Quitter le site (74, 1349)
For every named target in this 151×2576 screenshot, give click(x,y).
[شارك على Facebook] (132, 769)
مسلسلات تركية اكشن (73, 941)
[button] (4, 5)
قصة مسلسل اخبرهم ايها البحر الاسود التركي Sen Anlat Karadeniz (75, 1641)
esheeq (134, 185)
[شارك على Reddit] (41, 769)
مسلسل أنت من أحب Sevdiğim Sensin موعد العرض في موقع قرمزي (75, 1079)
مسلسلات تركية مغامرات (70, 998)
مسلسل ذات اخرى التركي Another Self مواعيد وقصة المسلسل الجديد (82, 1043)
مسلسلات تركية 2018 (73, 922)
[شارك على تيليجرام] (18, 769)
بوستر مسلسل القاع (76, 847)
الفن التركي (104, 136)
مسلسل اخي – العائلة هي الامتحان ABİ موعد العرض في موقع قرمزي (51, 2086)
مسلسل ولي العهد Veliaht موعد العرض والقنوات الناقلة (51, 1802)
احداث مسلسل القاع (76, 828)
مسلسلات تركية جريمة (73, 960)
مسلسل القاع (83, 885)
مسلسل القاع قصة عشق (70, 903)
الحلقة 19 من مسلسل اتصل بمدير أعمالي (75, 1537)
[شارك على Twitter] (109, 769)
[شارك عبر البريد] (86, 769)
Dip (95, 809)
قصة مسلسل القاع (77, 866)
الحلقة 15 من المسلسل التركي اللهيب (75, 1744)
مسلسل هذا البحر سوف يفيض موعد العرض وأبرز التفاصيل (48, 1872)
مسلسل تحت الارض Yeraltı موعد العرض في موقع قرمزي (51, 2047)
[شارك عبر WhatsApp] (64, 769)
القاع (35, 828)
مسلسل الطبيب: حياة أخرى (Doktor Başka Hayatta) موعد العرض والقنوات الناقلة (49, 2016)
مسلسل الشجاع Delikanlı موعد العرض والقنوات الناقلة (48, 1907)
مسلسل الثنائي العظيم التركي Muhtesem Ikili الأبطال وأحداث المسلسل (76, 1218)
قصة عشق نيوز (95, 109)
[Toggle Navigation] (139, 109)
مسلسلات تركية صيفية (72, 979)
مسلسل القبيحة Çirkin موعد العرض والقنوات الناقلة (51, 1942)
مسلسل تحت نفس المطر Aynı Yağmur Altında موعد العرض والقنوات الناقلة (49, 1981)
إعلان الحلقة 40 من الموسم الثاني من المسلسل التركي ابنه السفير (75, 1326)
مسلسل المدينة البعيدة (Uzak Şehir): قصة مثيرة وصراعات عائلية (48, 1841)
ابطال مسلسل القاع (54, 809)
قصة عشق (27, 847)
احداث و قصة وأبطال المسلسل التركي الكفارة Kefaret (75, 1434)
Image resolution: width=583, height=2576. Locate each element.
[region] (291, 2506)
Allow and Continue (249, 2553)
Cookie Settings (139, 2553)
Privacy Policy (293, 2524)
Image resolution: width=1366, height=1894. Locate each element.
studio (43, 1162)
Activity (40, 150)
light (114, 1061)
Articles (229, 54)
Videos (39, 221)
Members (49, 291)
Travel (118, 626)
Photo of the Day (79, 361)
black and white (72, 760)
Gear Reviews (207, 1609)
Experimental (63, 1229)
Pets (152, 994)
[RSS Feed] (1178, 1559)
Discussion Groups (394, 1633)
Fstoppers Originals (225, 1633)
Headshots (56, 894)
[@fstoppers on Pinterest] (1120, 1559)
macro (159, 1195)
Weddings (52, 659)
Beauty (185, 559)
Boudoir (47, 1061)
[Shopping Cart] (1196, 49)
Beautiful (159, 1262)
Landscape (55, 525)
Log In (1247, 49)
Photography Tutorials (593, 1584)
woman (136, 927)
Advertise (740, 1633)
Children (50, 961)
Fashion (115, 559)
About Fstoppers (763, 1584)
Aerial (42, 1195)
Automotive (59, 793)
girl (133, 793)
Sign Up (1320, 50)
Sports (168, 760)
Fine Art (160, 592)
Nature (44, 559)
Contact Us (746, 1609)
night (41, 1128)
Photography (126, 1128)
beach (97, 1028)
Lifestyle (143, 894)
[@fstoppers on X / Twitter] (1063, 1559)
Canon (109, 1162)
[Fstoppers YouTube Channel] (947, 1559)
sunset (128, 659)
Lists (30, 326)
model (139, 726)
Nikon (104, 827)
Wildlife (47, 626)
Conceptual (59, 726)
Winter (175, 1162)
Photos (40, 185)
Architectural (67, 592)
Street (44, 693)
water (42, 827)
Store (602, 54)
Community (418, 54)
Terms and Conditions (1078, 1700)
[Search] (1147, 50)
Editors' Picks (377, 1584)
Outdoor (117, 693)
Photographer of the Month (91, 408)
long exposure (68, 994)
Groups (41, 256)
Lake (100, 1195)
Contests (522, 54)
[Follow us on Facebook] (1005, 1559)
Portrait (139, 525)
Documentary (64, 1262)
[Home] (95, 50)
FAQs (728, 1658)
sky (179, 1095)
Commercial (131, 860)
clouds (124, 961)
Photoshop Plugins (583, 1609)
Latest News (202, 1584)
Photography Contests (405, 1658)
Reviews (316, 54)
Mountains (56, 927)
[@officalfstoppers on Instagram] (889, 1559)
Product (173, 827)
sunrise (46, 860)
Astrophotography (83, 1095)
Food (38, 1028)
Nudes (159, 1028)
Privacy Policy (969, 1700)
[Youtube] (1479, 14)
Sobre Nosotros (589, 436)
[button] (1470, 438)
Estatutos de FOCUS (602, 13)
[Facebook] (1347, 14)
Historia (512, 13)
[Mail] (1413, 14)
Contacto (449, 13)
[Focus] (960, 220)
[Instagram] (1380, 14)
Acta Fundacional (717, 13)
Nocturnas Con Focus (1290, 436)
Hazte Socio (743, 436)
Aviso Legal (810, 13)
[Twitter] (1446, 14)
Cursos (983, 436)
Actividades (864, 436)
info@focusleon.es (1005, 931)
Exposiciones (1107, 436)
----
Filter the entries down to the lines that include the string "Locate".

**Solution to the problem**
Image resolution: width=583, height=2576. Locate each element.
Image resolution: width=1366, height=1894. Locate each element.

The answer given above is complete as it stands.